Stored items
------------------------------------
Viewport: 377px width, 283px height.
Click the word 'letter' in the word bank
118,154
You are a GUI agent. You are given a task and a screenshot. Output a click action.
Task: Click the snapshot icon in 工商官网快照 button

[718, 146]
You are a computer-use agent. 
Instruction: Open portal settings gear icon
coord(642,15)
------------------------------------
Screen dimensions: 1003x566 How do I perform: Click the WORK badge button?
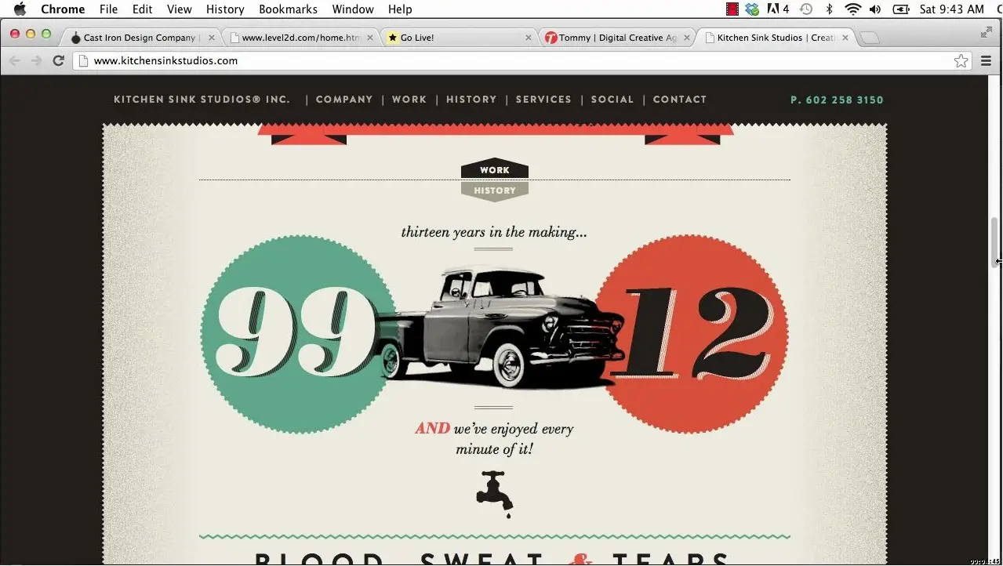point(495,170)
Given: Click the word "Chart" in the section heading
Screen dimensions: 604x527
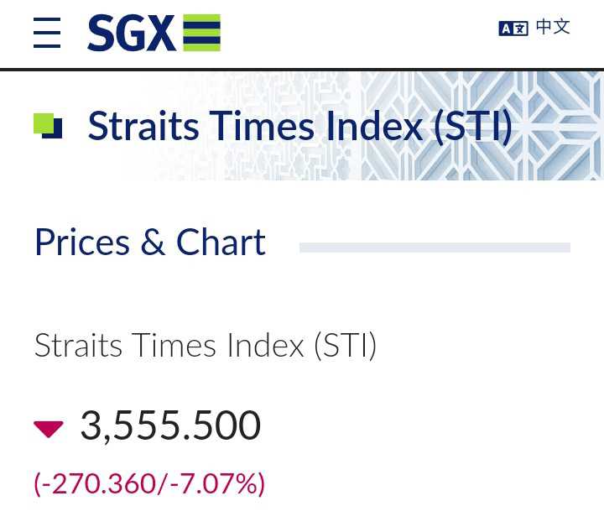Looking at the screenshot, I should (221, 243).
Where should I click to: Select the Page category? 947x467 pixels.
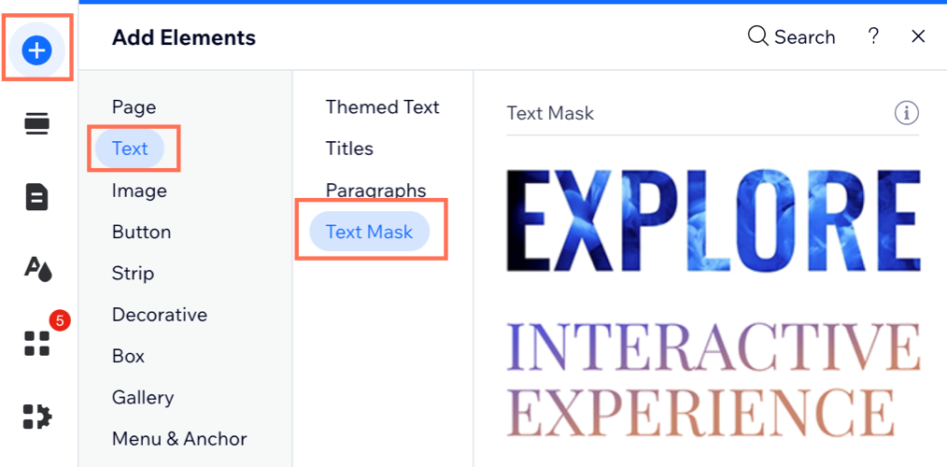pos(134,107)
------------------------------------
> _Task objective_: Return, in full, every line of these entries that holds "agent".

> _Exercise response_:
You are a GUI agent. You are given a task and a screenshot. Output a click action.
You are a computer-use agent. 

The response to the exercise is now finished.